Problem description
Could you copy exactly the lines from the one containing "The width and height of the screenshot is (1178, 476)." through the last line of the records below, and nothing else?

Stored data
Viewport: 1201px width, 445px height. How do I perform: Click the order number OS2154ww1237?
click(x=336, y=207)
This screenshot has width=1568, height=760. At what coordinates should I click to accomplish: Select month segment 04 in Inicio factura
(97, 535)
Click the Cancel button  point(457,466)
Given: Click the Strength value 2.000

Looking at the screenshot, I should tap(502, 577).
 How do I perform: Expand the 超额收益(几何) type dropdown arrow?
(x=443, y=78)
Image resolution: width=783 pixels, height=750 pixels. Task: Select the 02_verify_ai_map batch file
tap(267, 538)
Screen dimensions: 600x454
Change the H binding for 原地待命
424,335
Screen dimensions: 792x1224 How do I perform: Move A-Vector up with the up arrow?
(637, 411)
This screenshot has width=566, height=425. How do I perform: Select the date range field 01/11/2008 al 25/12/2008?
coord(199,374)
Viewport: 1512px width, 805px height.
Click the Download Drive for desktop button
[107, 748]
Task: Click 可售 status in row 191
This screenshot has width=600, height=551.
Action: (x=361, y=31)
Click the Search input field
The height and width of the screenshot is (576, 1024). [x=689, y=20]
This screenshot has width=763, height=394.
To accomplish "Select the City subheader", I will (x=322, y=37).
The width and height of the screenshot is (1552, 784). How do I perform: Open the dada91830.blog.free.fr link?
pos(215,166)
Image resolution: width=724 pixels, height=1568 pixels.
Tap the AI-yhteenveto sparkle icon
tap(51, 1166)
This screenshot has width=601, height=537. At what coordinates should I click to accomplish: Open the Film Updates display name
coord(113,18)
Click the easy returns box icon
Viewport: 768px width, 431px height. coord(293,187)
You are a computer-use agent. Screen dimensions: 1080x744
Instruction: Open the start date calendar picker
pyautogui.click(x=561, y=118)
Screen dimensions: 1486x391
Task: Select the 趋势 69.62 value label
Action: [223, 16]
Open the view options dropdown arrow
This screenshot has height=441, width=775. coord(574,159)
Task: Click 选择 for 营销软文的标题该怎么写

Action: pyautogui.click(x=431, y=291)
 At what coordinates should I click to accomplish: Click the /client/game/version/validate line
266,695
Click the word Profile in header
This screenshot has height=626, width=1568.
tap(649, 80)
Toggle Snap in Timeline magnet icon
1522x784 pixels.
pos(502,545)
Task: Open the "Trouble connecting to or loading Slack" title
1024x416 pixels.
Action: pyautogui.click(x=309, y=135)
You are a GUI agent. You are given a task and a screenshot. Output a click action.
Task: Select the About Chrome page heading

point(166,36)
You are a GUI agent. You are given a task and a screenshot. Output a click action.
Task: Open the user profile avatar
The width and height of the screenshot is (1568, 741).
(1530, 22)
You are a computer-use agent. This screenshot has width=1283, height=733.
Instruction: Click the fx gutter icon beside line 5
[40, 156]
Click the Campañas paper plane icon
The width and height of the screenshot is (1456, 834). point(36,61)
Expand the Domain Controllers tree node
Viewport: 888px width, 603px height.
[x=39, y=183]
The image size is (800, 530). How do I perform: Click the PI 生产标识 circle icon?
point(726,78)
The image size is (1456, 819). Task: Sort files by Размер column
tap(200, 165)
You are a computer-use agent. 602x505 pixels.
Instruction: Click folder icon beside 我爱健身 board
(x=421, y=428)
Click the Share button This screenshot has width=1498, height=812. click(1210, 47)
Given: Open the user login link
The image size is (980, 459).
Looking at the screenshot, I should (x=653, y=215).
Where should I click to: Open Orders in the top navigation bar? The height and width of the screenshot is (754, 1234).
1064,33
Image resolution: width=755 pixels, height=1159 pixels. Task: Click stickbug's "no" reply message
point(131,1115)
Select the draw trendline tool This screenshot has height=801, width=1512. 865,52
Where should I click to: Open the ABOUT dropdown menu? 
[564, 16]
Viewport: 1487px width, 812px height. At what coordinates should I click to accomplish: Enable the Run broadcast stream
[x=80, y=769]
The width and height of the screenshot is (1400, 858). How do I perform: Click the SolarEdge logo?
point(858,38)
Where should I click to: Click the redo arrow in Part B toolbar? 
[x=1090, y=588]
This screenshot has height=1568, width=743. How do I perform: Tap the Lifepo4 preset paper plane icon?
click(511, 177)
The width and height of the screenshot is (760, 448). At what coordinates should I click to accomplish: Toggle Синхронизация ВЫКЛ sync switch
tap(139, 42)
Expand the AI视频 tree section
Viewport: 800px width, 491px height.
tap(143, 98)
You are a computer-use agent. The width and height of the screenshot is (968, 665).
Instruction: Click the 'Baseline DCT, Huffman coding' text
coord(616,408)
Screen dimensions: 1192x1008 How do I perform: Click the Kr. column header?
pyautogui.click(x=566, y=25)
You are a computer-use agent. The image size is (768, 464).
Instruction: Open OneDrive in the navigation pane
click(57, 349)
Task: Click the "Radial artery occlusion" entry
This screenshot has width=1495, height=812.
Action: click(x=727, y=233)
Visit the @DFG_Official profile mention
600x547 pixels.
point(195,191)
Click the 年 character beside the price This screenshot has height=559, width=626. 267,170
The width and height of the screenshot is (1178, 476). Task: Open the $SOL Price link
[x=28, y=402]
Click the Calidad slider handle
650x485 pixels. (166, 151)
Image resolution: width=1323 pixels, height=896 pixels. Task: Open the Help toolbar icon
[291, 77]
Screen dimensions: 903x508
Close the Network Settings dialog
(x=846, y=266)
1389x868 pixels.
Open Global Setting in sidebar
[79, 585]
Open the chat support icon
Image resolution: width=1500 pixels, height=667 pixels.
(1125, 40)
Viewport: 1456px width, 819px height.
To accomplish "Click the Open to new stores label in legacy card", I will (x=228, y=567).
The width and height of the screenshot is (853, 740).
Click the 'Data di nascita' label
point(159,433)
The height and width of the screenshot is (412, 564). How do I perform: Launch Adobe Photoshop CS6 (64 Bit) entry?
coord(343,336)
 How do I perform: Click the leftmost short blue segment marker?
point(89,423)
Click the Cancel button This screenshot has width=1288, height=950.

Answer to the problem
The width and height of the screenshot is (1178, 476). Task: Open the $SOL Price link
[x=28, y=402]
Click the Calidad slider handle
650x485 pixels. (166, 151)
Image resolution: width=1323 pixels, height=896 pixels. Task: Open the Help toolbar icon
[291, 77]
Screen dimensions: 903x508
Close the Network Settings dialog
(x=846, y=266)
1389x868 pixels.
Open Global Setting in sidebar
[79, 585]
Open the chat support icon
Image resolution: width=1500 pixels, height=667 pixels.
(1125, 40)
Viewport: 1456px width, 819px height.
To accomplish "Click the Open to new stores label in legacy card", I will (x=228, y=567).
The width and height of the screenshot is (853, 740).
Click the 'Data di nascita' label
point(159,433)
The height and width of the screenshot is (412, 564). How do I perform: Launch Adobe Photoshop CS6 (64 Bit) entry?
coord(343,336)
 How do I perform: Click the leftmost short blue segment marker?
point(89,423)
Click the Cancel button This screenshot has width=1288, height=950.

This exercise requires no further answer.